Bourse d’Alger : le plan de relance, un échec

Ou est passé le programme de relance de la Bourse d’Alger ? Telle est la question que plusieurs observateurs se posent. Annoncé en grandes pompes, le plan qui visait à sortir la Bourse d’Alger de sa léthargie est finalement tombé à l’eau après l’échec consommé de l’opération de vente d’actions de la cimenterie publique de Aïn El Kebira. Depuis quelque temps, les différents responsables annoncent chaque année le décollage de la Bourse d’Alger, et l’année 2016 n’a pas dérogé à la règle. En effet, la Place d’Alger se porte mal, contrairement aux espoirs qu’avaient fait naître la réussite de l’ouverture du capital de Biopharm, réalisée en avril dernier. Le bilan général de l’activité du marché financier algérien est même en recul sensible. Ce qui renforce la nécessité d’une réforme globale du secteur.

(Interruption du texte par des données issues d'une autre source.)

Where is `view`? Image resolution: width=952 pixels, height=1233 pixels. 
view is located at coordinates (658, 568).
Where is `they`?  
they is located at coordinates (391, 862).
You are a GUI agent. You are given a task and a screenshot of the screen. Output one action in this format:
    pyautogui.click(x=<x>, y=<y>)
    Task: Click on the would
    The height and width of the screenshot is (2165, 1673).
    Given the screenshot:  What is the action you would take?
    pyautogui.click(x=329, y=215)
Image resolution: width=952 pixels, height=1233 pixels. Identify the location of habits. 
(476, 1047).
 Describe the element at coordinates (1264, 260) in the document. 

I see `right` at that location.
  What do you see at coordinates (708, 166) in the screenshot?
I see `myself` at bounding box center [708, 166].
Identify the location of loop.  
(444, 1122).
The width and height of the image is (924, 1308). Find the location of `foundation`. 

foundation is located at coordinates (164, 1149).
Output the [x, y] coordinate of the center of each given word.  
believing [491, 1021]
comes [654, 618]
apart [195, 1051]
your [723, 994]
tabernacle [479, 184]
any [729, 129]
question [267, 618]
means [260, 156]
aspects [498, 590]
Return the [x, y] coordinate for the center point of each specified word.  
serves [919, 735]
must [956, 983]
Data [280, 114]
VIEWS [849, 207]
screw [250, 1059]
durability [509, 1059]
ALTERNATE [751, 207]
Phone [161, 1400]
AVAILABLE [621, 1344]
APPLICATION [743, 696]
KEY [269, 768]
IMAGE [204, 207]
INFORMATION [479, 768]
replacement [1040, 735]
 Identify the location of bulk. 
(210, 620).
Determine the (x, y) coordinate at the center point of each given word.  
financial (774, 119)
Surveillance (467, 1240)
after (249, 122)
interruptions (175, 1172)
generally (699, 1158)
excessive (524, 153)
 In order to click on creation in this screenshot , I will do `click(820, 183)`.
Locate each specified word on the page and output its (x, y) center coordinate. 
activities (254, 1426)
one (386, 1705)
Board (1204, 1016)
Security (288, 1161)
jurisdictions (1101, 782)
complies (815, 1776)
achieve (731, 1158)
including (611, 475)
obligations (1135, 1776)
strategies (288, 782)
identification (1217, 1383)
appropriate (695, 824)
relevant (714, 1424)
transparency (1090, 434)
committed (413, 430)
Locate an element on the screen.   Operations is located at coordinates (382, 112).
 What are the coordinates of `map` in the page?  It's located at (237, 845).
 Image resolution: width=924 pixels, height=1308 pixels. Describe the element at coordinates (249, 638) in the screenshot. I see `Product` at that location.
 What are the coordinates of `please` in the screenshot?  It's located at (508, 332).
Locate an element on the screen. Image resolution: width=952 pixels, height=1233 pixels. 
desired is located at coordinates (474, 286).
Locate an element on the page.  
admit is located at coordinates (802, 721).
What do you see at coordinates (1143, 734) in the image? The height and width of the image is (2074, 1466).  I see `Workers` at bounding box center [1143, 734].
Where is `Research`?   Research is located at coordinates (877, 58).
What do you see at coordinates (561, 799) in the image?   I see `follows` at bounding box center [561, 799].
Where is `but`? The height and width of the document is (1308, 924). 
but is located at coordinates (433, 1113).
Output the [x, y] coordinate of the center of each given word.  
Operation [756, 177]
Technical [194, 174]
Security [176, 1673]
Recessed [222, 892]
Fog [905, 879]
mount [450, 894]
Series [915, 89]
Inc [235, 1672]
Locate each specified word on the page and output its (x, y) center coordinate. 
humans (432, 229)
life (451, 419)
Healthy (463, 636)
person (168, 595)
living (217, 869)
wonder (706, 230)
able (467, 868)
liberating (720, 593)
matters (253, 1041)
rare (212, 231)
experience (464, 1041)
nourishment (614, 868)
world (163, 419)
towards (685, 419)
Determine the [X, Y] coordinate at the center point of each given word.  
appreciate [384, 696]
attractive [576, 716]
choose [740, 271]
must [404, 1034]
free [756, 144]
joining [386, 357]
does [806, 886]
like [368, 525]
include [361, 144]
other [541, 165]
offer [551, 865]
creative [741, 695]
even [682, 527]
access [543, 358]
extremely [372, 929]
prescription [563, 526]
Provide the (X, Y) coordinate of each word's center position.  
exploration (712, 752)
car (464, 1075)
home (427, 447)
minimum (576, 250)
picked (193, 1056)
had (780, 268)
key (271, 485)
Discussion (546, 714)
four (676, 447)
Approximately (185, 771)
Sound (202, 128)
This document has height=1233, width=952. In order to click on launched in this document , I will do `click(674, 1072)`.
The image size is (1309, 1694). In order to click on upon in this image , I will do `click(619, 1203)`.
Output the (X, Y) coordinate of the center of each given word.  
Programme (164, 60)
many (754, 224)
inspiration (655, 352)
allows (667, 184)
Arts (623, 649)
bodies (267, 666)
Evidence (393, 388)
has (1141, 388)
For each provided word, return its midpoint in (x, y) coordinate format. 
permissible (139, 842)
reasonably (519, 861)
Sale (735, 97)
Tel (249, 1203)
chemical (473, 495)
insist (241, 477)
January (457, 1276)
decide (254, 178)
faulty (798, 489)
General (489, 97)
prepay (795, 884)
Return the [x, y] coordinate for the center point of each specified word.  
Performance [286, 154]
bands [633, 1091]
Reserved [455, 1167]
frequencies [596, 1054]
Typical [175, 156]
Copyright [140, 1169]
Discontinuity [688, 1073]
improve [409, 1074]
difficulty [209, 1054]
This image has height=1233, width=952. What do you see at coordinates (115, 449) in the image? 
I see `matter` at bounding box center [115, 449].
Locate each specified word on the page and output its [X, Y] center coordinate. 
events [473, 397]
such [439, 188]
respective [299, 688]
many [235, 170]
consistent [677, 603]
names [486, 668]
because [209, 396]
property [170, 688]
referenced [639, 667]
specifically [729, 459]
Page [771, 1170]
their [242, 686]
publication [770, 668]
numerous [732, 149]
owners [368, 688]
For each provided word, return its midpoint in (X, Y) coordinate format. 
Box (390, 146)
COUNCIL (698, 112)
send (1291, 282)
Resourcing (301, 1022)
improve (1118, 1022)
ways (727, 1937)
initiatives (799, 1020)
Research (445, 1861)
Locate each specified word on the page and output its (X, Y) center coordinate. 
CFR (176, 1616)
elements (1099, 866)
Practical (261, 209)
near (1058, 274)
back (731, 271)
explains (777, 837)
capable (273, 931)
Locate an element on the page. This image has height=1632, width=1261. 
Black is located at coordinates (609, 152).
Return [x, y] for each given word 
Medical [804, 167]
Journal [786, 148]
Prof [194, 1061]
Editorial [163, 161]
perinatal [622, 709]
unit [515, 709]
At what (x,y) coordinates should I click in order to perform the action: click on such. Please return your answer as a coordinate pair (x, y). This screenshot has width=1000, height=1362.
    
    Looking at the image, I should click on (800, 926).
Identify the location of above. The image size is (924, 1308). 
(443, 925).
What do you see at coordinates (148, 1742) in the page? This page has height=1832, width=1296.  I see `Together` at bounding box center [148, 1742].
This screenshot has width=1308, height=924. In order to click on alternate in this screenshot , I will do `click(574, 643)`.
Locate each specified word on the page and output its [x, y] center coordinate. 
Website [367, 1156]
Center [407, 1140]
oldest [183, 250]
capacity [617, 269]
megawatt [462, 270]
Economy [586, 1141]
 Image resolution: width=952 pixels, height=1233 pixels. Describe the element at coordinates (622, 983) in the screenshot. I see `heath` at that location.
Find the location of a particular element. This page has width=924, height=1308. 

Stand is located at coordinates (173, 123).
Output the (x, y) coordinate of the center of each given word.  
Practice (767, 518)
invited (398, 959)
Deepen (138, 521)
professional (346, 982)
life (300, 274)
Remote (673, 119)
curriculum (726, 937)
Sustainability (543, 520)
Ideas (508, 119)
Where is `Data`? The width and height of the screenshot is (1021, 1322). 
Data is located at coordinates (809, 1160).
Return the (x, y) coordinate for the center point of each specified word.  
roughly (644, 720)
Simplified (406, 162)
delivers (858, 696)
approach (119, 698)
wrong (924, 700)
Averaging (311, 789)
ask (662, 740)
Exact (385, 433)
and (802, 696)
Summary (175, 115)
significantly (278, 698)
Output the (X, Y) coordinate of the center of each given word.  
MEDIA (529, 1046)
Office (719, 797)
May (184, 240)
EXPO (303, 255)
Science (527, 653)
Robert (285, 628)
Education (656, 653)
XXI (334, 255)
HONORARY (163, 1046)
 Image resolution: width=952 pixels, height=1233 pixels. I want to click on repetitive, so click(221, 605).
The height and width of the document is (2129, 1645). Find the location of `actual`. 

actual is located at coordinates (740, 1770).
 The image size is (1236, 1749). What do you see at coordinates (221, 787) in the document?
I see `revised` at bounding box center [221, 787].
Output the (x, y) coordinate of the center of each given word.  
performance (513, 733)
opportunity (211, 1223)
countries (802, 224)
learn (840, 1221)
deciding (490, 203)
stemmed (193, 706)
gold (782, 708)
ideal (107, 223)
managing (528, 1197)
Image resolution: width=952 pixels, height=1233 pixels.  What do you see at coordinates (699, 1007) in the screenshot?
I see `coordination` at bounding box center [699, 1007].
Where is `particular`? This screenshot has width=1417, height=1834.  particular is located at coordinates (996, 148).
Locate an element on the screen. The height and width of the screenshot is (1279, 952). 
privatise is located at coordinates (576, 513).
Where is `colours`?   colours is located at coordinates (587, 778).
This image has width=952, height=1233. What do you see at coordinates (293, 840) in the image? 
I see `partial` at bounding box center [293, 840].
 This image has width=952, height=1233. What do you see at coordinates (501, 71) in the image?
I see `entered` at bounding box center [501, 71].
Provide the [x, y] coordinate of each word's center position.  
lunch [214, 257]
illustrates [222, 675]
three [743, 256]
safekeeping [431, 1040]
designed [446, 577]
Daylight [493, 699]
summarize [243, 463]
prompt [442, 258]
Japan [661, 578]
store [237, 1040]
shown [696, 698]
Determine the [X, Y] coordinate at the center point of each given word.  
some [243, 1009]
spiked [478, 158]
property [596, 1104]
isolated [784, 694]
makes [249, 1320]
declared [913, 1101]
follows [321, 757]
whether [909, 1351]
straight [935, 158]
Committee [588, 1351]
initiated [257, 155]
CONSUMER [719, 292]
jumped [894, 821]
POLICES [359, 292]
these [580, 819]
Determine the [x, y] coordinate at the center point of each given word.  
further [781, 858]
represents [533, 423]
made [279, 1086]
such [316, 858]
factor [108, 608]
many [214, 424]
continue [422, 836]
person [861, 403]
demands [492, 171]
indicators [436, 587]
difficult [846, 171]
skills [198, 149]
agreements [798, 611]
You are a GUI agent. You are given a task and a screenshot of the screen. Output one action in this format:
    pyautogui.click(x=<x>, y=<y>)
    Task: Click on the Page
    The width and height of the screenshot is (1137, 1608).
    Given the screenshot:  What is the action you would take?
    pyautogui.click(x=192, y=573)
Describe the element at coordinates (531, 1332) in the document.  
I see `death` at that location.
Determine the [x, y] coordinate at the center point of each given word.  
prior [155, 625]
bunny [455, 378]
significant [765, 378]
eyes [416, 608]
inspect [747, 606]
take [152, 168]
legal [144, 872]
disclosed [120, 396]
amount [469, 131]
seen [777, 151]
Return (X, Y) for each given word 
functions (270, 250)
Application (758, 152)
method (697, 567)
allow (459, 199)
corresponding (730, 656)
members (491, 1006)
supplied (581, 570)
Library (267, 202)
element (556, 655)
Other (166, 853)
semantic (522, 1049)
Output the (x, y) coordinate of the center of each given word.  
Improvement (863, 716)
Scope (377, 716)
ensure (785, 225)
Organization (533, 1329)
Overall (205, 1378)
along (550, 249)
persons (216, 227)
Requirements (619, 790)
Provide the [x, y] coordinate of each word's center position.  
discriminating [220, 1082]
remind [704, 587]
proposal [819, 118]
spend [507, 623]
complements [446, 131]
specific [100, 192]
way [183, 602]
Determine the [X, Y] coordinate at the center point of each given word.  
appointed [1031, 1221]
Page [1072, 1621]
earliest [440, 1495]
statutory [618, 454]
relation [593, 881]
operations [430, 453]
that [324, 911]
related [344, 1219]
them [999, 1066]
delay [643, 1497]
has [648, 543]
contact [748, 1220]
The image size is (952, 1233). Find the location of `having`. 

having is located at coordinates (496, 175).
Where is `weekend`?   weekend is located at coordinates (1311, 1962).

Pourtant, l’ambitieux programme d’introduction en bourse d’une quarantaine d’entreprises avait été annoncé voici près de 3 ans. Le programme tourne toujours au ralenti. En effet, après le fiasco de la cimenterie de Ain El Kebira, l’introduction des huit (8) entreprises publiques pour l’ouverture ou l’augmentation de leur capital social à travers la Bourse est remise aux calendes grecques. Aucune information n’est dévoilée par la Bourse à ce sujet. Le DG de la Société de gestion de la Bourse des valeurs (SGBV), Yazid Benmouhoub qui nourrissait l’ambition de sortir la Bourse d’Alger de sa situation végétative, a réintégré sa coquille après avoir multiplié les déclarations « rassurantes » quant à son ambitieux plan. Hélas, ce dernier n’a pas jugé utile de communiquer quant aux raisons de ce « malheur» financier. Or, il faut le rappeler, il y a quelques mois, en procédant à la campagne médiatique qui décortiquait la situation du marché financier, Benmouhoub ne cessait de mettre en exergue les vertus de la communication dans le développement du marché financier algérien. Il est évident que l’échec de la cimenterie de Ain El Kebira a constitué un coup dur pour ce dernier, mais les responsables n’ont pas dévoilé une nouvelle feuille de route qui pourrait affronter cet échec. Créée en 1997, la Bourse d’Alger peine à attirer les investisseurs. En tout état de cause, l’introduction des titres de capital de Biopharm au niveau de la cote officielle de la Bourse d’Alger porte le nombre des sociétés cotées à cinq. Il s’agit des actions de la chaîne EGH El-Aurassi, du groupe Saidal, d’Alliance Assurances et de NCA Rouiba, et depuis avril dernier, de Biopharm. Certes la capitalisation boursière a nettement progressé en atteignant 46 milliards de dinars en 2016, mais on est loin du montant de (1) milliard de dollars, projeté en mai dernier par le directeur général de la Société de gestion de la Bourse des valeurs (SGBV).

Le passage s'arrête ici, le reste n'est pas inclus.